Four years after his 1994 graduation from Glasgow University, he joined a GP practice in Larkhall, the commuter town near Glasgow.

This was a formative experience. Between five doctors there were 10,500 patients on their list. A typical Monday morning would see him have 60 patient consultations.

It was an innovative practice – the first in Scotland to have paperless patient records, something it introduced in 1999. It also included a physiotherapist and a psychologist – an unusual development for that period.

Bringing together their different skills in a GP setting is something that Dr Smith believed was hugely beneficial for both patients and doctors and has influenced his thinking on primary care.

In 2006 he took his first steps in medical management and in 2008 he became medical director for primary care in NHS Lanarkshire, where he was ultimately responsible for the care of around half a million patients.

In 2012 he became a senior medical officer in the Scottish Government, where one of his first jobs was to deal with the GP contract.

An advocate of ‘realistic’ medicine

A passionate advocate of primary care, he led the development of a new quality framework for general practice in Scotland. He has also been involved in so-called “realistic medicine”, which builds a personal approach to care and was closely associated with Dr Calderwood.

A softly spoken individual with a quiet sense of humour, his professional hero is Don Berwick, the American paediatrician who was put in charge of the federal agency overseeing Medicare and Medicaid by President Barack Obama.

Outside of work, his entertaining twitter account reveals that his heroes include the heavy metal group Iron Maiden and the rock musician Dave Grohl.

His interest in music extends to playing the guitar, although modestly he doesn’t claim any great expertise. He also cycles and is an amateur triathlete.

His twitter account is not just about music.

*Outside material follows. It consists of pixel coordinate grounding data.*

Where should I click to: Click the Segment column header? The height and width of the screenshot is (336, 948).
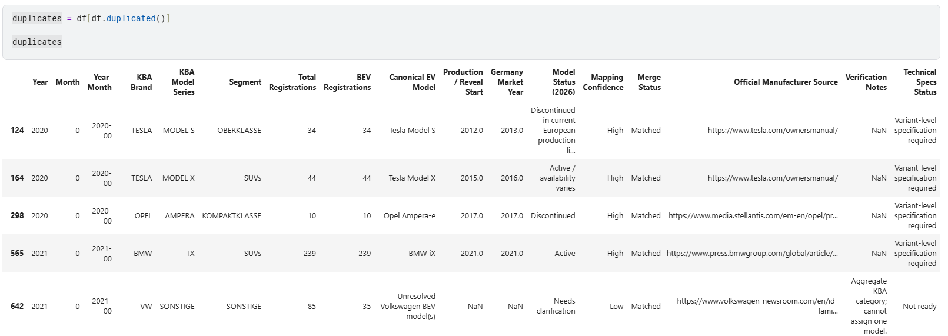click(x=245, y=82)
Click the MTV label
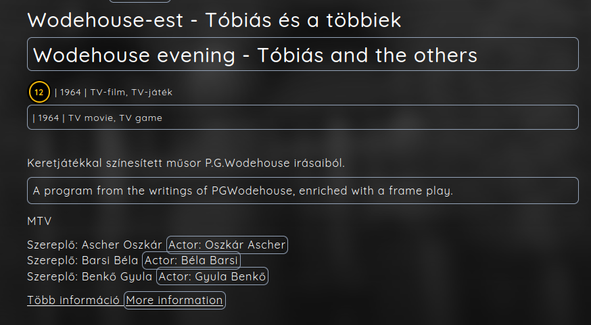The image size is (591, 325). (x=39, y=221)
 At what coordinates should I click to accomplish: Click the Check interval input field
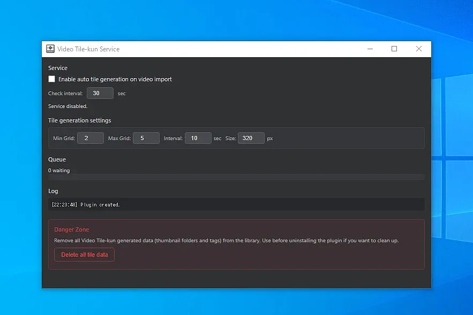[100, 93]
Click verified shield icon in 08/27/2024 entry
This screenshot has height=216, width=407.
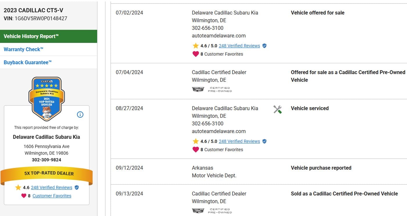(x=264, y=141)
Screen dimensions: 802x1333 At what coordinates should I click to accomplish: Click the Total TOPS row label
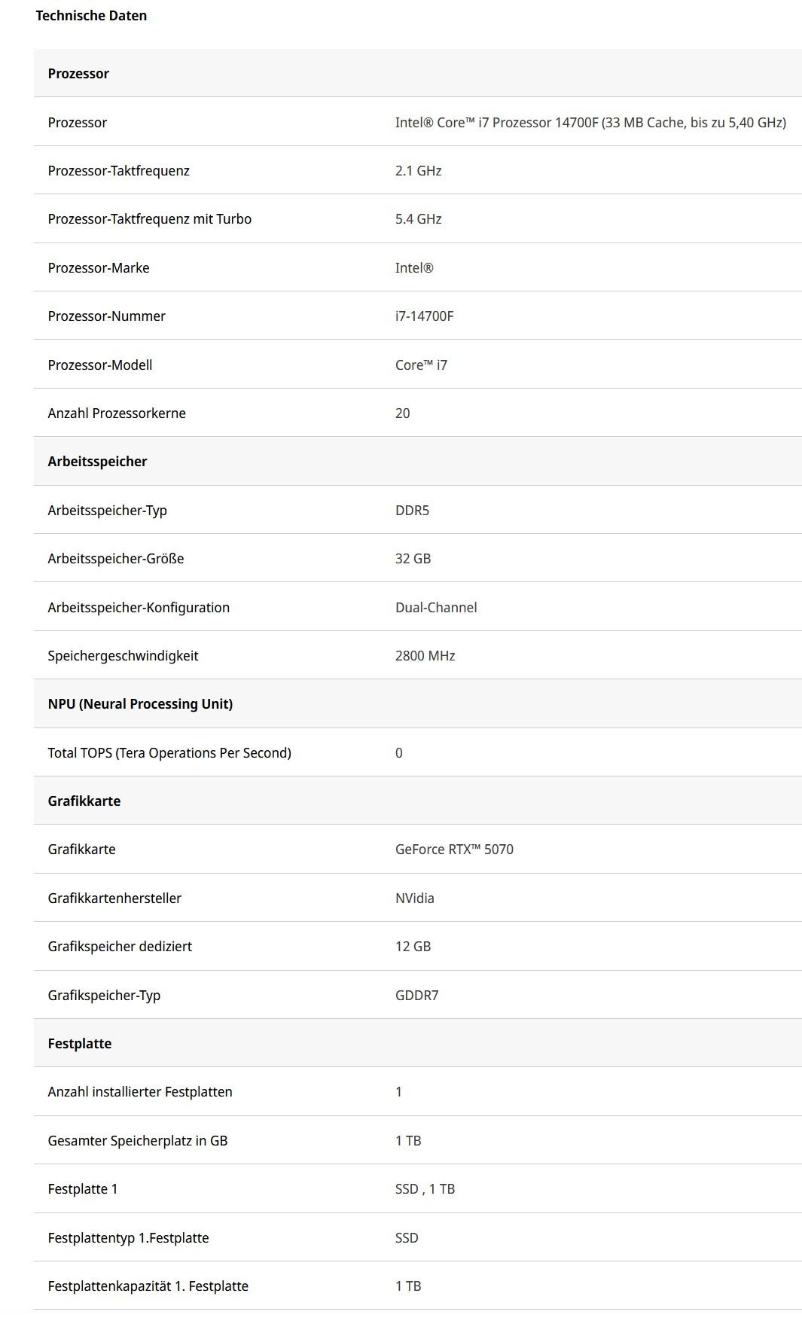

It has made thought provoking reading during the coronavirus, including a tweet of a soldier carrying a donkey through a mine field.

The moral of the picture was that “during difficult times the first ones you have to keep under control are the jackasses who don’t understand the danger and do as they please”.

It was perhaps unfortunate timing that shortly after he posted the tweet, it was revealed that Dr Calderwood, his former boss, had disobeyed her own stay at home guidance and spent two weekends with her family at her Earlsferry holiday house.

As well as being interim Chief Medical Officer, Dr Smith is an Honorary Clinical Associate Professor at the University of Glasgow and Fellow of both the Scottish Patient Safety Programme and Salzburg Global.

In his biographical blurb, it states that he is “passionate about continuous quality improvement and innovation in healthcare, with a particular interest in person-centred care, shared decision making and working in teams.”

It adds: “He is a resolute advocate of the values that define our NHS, of universal healthcare, and of widening access to medical careers to those from all backgrounds.”

What it doesn’t say is that his favourite quotation comes from Henry Ford, the American industrialist and motor entrepreneur.

“Don’t find fault, find a remedy. Anyone can complain,” was Ford’s mantra – sound advice in these testing times.